> TASK REQUIREMENTS:
**1)** Reproduce the portion of the passage on Nottingham University Business School that lies between "Nottingham University Business" and "Alistair Bruce (2015–2017)", inclusive.
**2)** According to the passage on Nottingham University Business School, how is the Malaysia campus organised instead of into departments?
**3)** Pick up the passage on Nottingham University Business School after its last sentence and continue writing it.

> TEXT PASSAGE:
------------------------------------
Nottingham University Business School (NUBS) is the business school of the University of Nottingham, United Kingdom situated on the university's Jubilee Campus, close to Nottingham city centre.

The school has three campuses in the UK, China and Malaysia. It is among a group of international business schools that hold triple accreditation from the leading accrediting organisations: AACSB, AMBA and EQUIS.

==History==

=== List of deans ===
- Leigh Drake (2007–2010)
- Martin Binks (2010–2015)
- Alistair Bruce (2015–2017)
- James Devlin (2017–2019)
- Duncan Angwin (2019–2023)
- David Park (2023–present)

==Organisation==
===Academic departments===

Research and teaching on the business school's UK campus is organised into six academic departments:

- Entrepreneurship, sustainability and innovation
- Finance, accounting and banking
- Industrial economics
- Marketing, tourism and analytics
- Operations management and information systems
- Work, organisation and management

The China campus has three academic departments:
- Entrepreneurship, marketing and management systems
- Finance, accounting and economics
- International business and management

The Malaysia campus is not organised into departments but instead into research clusters.
------------------------------------
> SOURCE MATERIAL:
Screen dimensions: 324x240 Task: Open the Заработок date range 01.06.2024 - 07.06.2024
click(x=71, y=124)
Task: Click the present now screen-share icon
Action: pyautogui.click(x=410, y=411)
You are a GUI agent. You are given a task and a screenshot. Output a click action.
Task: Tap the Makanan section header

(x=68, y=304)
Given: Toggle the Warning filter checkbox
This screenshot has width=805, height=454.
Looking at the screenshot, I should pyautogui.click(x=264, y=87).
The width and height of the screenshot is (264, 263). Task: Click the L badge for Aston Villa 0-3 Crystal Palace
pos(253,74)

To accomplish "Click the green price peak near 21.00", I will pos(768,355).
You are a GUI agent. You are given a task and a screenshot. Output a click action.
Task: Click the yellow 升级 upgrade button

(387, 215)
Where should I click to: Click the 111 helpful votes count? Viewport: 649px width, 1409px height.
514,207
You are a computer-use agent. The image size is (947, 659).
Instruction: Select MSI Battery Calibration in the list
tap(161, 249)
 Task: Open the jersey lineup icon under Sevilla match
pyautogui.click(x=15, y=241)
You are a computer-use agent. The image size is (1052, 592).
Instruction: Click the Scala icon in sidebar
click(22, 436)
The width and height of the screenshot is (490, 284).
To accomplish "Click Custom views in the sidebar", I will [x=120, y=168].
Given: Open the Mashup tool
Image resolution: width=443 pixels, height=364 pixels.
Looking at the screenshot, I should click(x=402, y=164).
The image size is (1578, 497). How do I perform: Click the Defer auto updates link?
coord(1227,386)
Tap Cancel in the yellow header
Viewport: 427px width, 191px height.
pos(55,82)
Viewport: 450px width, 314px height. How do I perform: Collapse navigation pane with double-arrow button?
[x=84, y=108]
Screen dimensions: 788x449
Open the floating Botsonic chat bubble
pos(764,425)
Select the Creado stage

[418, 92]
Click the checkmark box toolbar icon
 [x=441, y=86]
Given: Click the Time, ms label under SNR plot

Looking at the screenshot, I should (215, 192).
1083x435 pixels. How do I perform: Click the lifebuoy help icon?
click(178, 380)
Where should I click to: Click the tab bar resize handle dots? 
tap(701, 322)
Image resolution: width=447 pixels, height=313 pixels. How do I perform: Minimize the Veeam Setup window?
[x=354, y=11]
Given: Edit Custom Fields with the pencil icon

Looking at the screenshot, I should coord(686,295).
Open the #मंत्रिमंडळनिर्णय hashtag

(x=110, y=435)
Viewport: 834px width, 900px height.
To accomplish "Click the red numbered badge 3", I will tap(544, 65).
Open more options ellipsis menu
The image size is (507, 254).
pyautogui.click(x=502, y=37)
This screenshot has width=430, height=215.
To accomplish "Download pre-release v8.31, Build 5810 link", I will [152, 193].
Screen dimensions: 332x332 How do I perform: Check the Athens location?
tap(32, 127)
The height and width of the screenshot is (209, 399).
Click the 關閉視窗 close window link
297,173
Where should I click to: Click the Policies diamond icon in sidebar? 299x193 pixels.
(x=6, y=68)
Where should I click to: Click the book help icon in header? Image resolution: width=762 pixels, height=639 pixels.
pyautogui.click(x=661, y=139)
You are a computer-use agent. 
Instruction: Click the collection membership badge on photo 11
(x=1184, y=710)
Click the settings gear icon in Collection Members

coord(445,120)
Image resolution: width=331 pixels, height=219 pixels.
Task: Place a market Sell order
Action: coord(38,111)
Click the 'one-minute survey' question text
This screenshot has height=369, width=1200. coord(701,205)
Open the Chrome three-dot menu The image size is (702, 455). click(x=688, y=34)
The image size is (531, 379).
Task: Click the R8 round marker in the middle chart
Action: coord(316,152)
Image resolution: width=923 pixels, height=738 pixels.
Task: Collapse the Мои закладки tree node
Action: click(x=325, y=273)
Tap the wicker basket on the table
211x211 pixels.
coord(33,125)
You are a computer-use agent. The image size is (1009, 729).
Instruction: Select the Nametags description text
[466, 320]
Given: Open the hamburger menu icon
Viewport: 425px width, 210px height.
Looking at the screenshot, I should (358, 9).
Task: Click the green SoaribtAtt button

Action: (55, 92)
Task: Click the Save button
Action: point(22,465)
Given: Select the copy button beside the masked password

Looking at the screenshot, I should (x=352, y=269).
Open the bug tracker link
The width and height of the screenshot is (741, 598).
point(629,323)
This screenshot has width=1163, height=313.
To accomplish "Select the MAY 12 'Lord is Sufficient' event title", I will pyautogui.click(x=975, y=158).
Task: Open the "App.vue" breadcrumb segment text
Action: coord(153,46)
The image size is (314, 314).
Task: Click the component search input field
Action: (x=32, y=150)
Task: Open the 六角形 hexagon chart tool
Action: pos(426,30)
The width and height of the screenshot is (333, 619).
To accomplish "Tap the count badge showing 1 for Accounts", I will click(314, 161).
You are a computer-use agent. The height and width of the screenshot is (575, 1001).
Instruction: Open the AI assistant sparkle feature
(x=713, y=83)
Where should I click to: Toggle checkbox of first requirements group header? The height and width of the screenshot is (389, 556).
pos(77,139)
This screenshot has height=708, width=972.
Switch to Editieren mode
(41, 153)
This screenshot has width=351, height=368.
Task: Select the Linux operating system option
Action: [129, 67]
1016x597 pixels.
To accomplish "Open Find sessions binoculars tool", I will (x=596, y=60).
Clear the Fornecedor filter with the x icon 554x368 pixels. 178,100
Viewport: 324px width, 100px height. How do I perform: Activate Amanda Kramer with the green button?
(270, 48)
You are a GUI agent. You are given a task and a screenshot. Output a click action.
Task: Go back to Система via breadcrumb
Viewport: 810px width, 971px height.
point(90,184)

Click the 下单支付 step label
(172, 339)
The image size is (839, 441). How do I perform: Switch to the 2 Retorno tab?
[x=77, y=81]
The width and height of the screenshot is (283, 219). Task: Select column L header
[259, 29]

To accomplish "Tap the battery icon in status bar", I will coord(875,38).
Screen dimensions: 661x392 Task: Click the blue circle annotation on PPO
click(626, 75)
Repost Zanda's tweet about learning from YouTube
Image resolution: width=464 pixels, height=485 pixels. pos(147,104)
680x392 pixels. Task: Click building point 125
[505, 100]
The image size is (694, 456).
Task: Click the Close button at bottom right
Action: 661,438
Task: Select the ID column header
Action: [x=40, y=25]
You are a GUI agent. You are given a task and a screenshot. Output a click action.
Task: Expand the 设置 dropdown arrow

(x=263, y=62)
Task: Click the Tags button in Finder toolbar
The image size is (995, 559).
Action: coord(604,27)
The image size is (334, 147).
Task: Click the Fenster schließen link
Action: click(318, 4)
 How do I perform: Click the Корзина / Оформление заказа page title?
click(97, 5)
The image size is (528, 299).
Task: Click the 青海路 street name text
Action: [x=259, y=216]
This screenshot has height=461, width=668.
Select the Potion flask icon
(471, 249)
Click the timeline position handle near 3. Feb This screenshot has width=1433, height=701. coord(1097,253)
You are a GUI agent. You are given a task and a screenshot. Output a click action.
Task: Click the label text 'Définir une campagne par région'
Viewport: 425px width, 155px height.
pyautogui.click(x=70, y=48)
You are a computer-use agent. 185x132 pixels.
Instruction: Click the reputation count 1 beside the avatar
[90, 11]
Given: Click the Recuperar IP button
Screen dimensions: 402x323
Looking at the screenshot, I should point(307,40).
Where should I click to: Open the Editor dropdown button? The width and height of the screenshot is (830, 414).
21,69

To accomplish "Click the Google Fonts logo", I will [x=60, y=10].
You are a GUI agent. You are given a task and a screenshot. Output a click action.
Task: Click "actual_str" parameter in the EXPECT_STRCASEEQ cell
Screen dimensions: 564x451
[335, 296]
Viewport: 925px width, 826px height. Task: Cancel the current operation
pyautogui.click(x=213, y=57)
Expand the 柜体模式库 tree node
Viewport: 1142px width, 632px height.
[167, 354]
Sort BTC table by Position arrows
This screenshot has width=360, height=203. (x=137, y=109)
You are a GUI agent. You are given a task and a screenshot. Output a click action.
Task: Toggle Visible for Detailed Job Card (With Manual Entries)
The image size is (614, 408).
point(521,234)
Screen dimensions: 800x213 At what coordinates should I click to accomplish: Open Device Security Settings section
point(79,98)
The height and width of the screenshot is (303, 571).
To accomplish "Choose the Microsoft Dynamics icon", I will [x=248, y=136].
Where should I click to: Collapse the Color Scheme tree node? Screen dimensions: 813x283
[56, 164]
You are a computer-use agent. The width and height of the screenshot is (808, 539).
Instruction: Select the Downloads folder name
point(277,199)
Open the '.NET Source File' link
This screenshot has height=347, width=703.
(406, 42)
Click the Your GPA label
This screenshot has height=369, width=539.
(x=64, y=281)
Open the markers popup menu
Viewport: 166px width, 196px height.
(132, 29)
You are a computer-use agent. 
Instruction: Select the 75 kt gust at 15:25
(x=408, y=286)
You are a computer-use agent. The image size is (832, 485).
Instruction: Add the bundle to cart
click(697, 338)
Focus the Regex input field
------------------------------------
> WRITTEN RESPONSES:
**1)**
Nottingham University Business School (NUBS) is the business school of the University of Nottingham, United Kingdom situated on the university's Jubilee Campus, close to Nottingham city centre.

The school has three campuses in the UK, China and Malaysia. It is among a group of international business schools that hold triple accreditation from the leading accrediting organisations: AACSB, AMBA and EQUIS.

==History==

=== List of deans ===
- Leigh Drake (2007–2010)
- Martin Binks (2010–2015)
- Alistair Bruce (2015–2017)

**2)** Into research clusters.

**3)**
===Research centres and institutes===
The UK campus is home to eight research centres:

- Centre for health innovation, leadership and learning
- Centre for private equity and MBO research
- Centre for research in the behavioural sciences
- Centre for society, nature and organisations
- Haydn Green institute for innovation and entrepreneurship
- Global centre for banking and financial innovation
- N/LAB
- Sustainable travel and tourism advanced research centre

There are also six research centres on the China campus:
- Centre for inclusive finance
- Ningbo centre for new structural economics
- Nottingham China health institute
- UNNC–NFTZ blockchain laboratory
- Zhejiang provincial branding academy
- AHRC centre

The four research clusters on the Malaysia campus are:
- Accounting, finance and law
- Business analytics and economics
- Marketing, entrepreneurship, innovation and international business
- Organisations, leadership, strategy and sustainability

==Academic profile==
=== Degree programmes===
Nottingham University Business School offers undergraduate, master's and PhD degrees at all of its campuses. The UK campus also offers full-time MBAs, executive MBAs and executive education programmes, while the China campus offers part-time MBAs and the Malaysia campus offers executive MBAs.

===Reputation and rankings===

Nottingham University Business School's MBA programme was ranked joint 50th in Europe and 141–150 globally by QS World University Rankings in 2025. It did not feature in the Financial Times global or European MBA rankings for 2025.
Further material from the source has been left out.